# Thoughts on "Paddle Kits?"



## EuroStyle

I have been seeing a lot of comments, especially on YouTube, about adding rubber "paddles" to the auger blades. The claim is increased throwing distance, but more importantly better performance with slushy areas and smaller snowfalls. Usually it seems some sort of flexible rubber, like a truck mudflap, cut to size and screwed on to every other, or all three blades. One guy chambered the edges to help it mate to the housing. I looked yesterday, and my Compact 24 actually has a large gap to the housing and definitely is lack luster in throwing heavy, slushy snow. 

I didn't net any results in the search here about anyone doing it and any possible negative effects. 

Here is a thorough video...




 

Sean


----------



## td5771

There are a few guys here that did it already with great results. I sure they will chime in. I haven't had the need to.

I have done a few for others. They said it helped out a great deal.


----------



## micah68kj

I can't imagine any negative effects. Physics says it's going to work more effeciently if there is less gap between impeller blades and housing. Really, it seems a no brainer.
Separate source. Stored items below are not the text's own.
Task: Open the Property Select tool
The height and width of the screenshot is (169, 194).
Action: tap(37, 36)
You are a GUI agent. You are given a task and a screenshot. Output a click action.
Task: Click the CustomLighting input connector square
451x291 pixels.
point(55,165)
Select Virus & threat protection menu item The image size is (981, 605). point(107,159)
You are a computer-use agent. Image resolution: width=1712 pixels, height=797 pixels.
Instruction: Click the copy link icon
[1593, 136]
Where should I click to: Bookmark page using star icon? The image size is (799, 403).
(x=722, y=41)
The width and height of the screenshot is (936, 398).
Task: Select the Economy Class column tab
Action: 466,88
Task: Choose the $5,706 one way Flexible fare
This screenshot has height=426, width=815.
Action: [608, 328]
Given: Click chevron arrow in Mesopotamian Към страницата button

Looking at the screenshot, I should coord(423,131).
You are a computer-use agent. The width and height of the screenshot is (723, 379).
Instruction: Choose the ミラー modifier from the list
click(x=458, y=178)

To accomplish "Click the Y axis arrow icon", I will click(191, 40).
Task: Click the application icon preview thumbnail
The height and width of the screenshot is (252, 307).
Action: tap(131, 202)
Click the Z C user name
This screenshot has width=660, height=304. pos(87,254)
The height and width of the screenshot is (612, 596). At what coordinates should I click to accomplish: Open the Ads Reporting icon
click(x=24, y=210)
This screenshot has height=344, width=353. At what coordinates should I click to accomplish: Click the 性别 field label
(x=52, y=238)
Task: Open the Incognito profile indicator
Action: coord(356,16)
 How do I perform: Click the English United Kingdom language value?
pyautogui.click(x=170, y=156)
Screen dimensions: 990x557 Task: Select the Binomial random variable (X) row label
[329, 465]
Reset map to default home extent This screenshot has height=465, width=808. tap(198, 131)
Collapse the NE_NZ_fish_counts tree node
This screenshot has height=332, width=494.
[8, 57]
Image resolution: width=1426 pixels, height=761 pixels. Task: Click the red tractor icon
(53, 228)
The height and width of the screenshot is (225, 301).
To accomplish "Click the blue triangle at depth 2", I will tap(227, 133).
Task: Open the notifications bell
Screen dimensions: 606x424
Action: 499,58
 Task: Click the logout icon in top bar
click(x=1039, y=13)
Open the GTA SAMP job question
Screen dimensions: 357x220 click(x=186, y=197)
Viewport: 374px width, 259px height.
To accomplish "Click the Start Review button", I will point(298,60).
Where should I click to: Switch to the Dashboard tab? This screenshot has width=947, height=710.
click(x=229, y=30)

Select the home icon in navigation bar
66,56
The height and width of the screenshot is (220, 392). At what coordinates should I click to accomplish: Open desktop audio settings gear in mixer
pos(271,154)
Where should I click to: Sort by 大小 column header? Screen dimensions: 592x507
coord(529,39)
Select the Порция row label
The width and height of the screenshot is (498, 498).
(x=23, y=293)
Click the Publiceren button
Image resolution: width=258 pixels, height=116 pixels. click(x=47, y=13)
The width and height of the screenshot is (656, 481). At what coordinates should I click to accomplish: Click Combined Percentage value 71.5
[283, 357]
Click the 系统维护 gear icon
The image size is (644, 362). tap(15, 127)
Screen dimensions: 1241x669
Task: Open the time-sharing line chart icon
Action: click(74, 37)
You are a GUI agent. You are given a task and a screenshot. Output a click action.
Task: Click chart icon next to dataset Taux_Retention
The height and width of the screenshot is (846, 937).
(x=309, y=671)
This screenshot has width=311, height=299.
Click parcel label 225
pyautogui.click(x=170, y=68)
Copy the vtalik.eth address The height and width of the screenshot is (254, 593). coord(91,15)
There are lots of us in here that have done this modification to our blowers. I just added them to both my blowers. The only cautions would be if you have very close neighbors you need to be aware of how far you're throwing snow or any foreign objects. Also, when installing the pieces of whatever material you use, you don't want to install it hard against the impeller housing wall. Just get it real close but not to the point that it has lots of drag or resistance. You need to install it on *all* impellers unless you have a 4 impeller machine, then I suppose you could just do two opposing impellers.
One of my impeller kits was a "Clarence" kit (thanks again William!) And the other one was a home made one using thin conveyor belt ( thanks again Larry!) and small bolts, fender washers, and poly lock nuts from Lowes. Pics..


----------



## powerwrench

i when to ace and got two toro s200 rubber paddles cut them to size and bolted it up to my impellers. i didn't allow the ribber paddles to touch the housing because i don't want the paint to be rubbed off. when i did this the throwing distance increased big time and I'm glad i add the impeller kit . heres my video on how i did it


----------



## micah68kj

Real nice job powerwrench. I can tell it's doing a much better job. I don't enjoy blowing snow but after watching your vid I gotta say I'm a little eager to try mine out. Thanks for the post.


----------



## Shryp

I would say it would be worth the effort. I put one on mine and it works great. Unfortunately, I never tried it without it. If you are searching what you need to search for is "clarence impeller kit".


----------



## EuroStyle

OK, so this looks like a must do before (and if!) Winter ever gets here to NY. The video I posted mentioned that you go right against the housing and it will "trim" itself, but I was already thinking going just about up to it was better from a paint standpoint...


Sean


----------



## sscotsman

Generally referred to as "impeller kits"..
the "Clarence Impeller Kit" is what really started the current trend.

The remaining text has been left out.